Okay, so the third platform that I'm using is the Armo platform. I'm using it mostly for security purposes and what I've noticed, and I went to this link of CNCF, is the five Kubernetes top RBAC mistakes that we want to avoid, and how do I observe that. You have the improper use of role aggregation, the unused roles, the duplicate role grant, the grant of missing rule, and the cluster administrator role granted unsuccessfully, and all that you can see right in this link. It's from CNCF. What Armo provides is taking those mistakes and making them graphical. So, if I'm talking about 'cluster administrator role granted unsuccessfully', what I see here is that 'Ben' has the 'Ben Almighty' binding to the cluster admin. Yeah, that's something I made, but you get the idea right. I can see very visually that all these users or subjects have the cluster admin role. So, that's one thing.

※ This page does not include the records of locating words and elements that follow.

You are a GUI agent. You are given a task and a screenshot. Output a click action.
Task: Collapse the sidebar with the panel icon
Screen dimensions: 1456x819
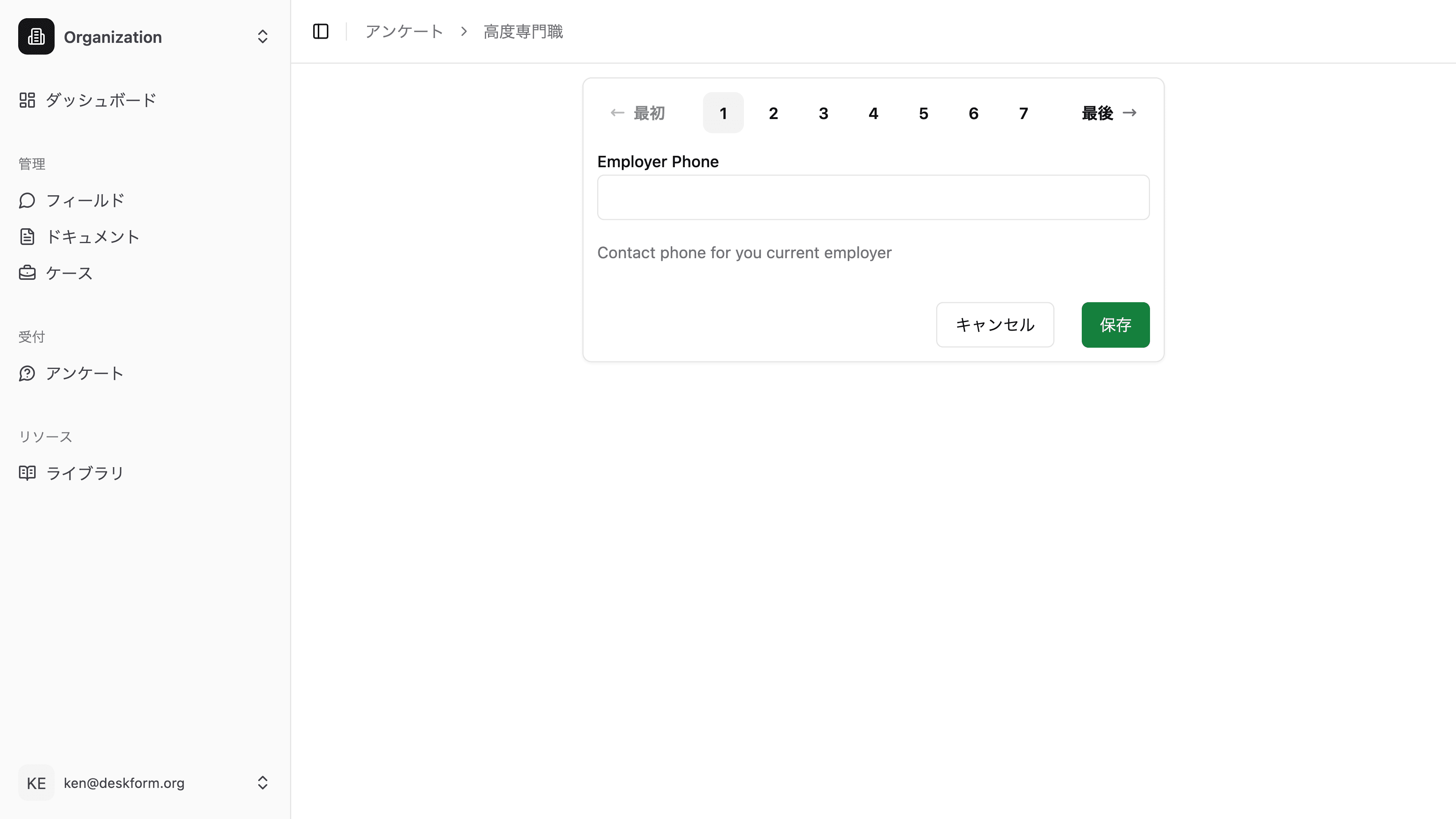(320, 31)
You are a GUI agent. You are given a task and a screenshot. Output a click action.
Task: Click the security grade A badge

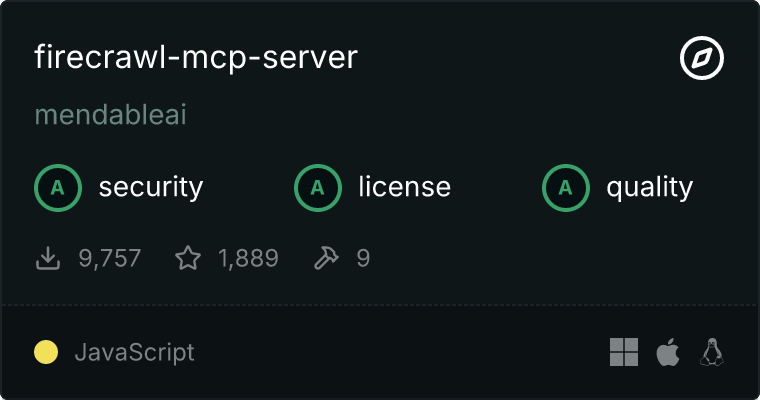click(58, 188)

The other thing is the unused role. Here, I can see all those roles that are not in use. So, I can just avoid them or delete them. Why do I need them in my system? They can be just a bridge for someone to enter.
Again, those are a few RBAC visualizer features and tasks that we can do. You can make your own query on the RBAC, which is really nice. We can check if there are some workloads that are unused or anything else, what are the bindings that we're having there.

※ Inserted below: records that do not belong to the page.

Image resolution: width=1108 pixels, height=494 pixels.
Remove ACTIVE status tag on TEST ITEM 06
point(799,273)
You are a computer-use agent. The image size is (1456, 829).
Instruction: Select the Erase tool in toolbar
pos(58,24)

Like, if I want to close this session and understand, what I want you to take from this session is there are a lot of ways to observe Kubernetes. But I think everyone needs to figure out what's important for them. I mean, if you're into security, of course everyone should be worried about security, okay, but you need to take the tool that fits you. You can take Grafana and Prometheus if you're into graphical representation, Lens if you're into the specific resources, and an RBAC visualizer if you're interested in seeing the whole map of RBAC permissions. You can customize your dashboards. Everyone can have their own dashboard. I wrote here, 'developer is not a DevOps', because they might have the same interests sometimes, but most of the time a developer can be very into CPU and memory usage, and DevOps could be very much into a security perspective. So, you can create your own dashboard and just mix and match.
So, that was me. Thank you so much for being here. You can come over to our booth if you still have any questions, or you can just ask it right now.